Data for analysis

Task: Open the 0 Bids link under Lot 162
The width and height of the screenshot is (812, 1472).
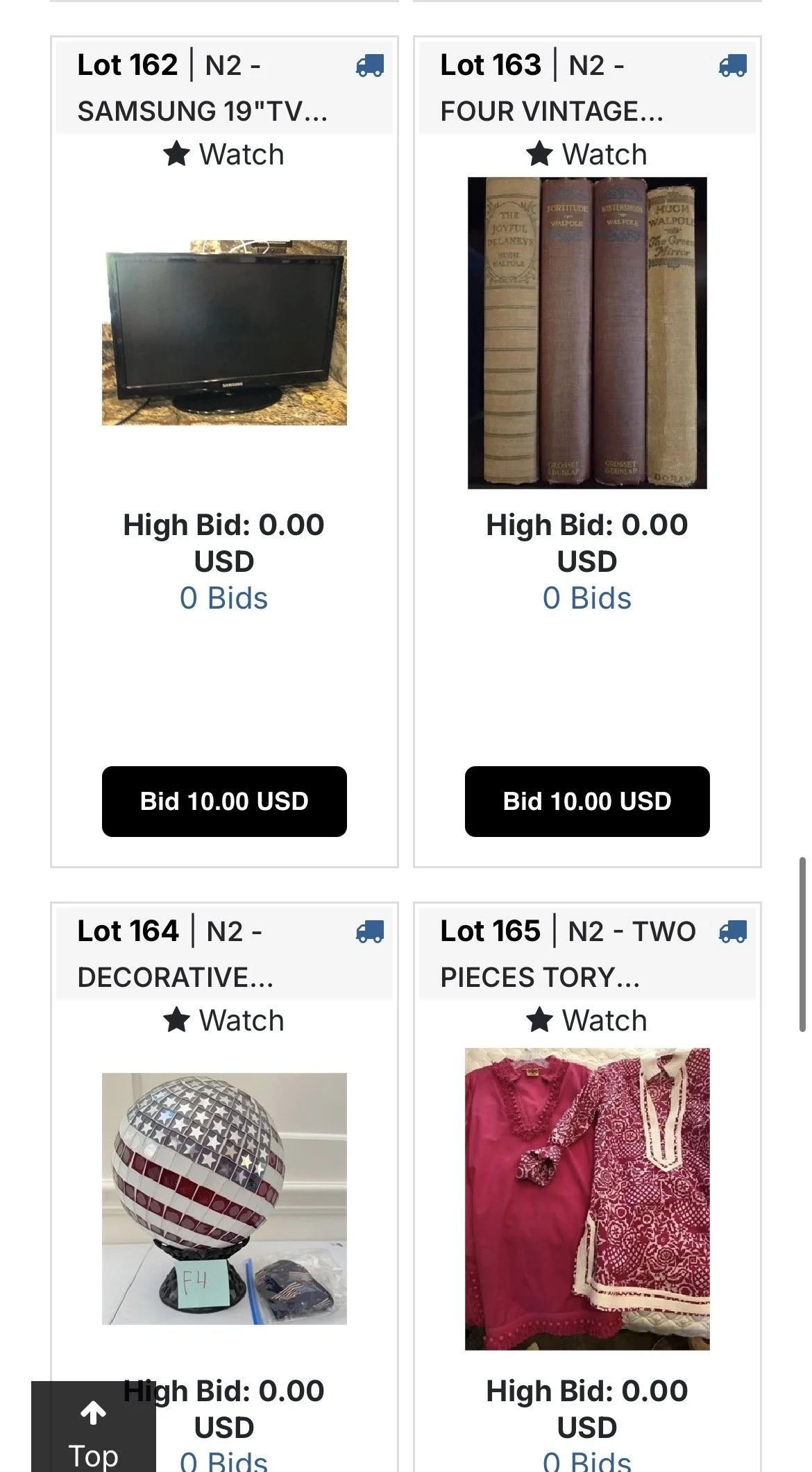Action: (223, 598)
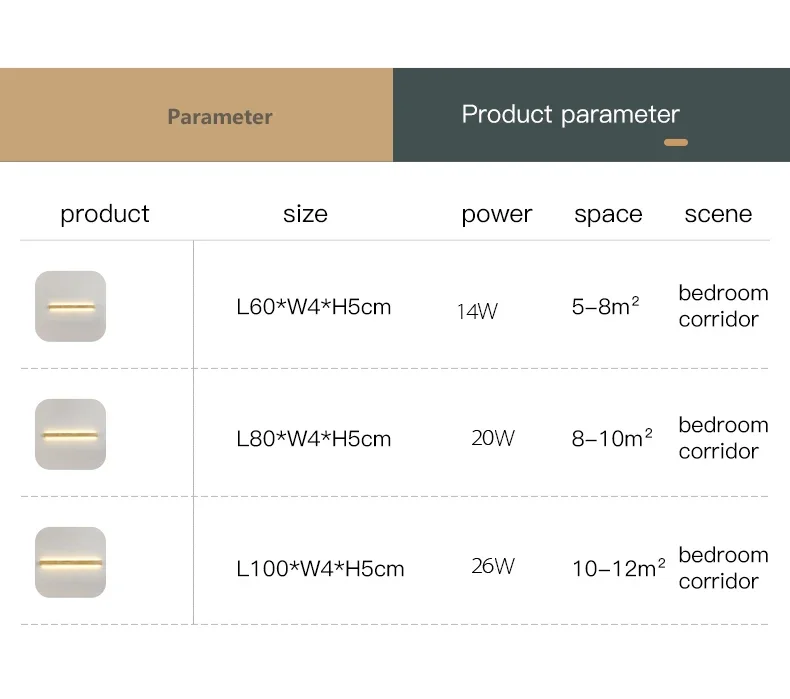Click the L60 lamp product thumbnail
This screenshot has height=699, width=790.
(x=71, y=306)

Description of the task
Going from the line with "The width and" to the last line of the listing, write out each line exactly and nothing else. Leave out all pictures.

Task output
The width and height of the screenshot is (812, 1472).
Action: (223, 598)
Click the L60 lamp product thumbnail
This screenshot has height=699, width=790.
(x=71, y=306)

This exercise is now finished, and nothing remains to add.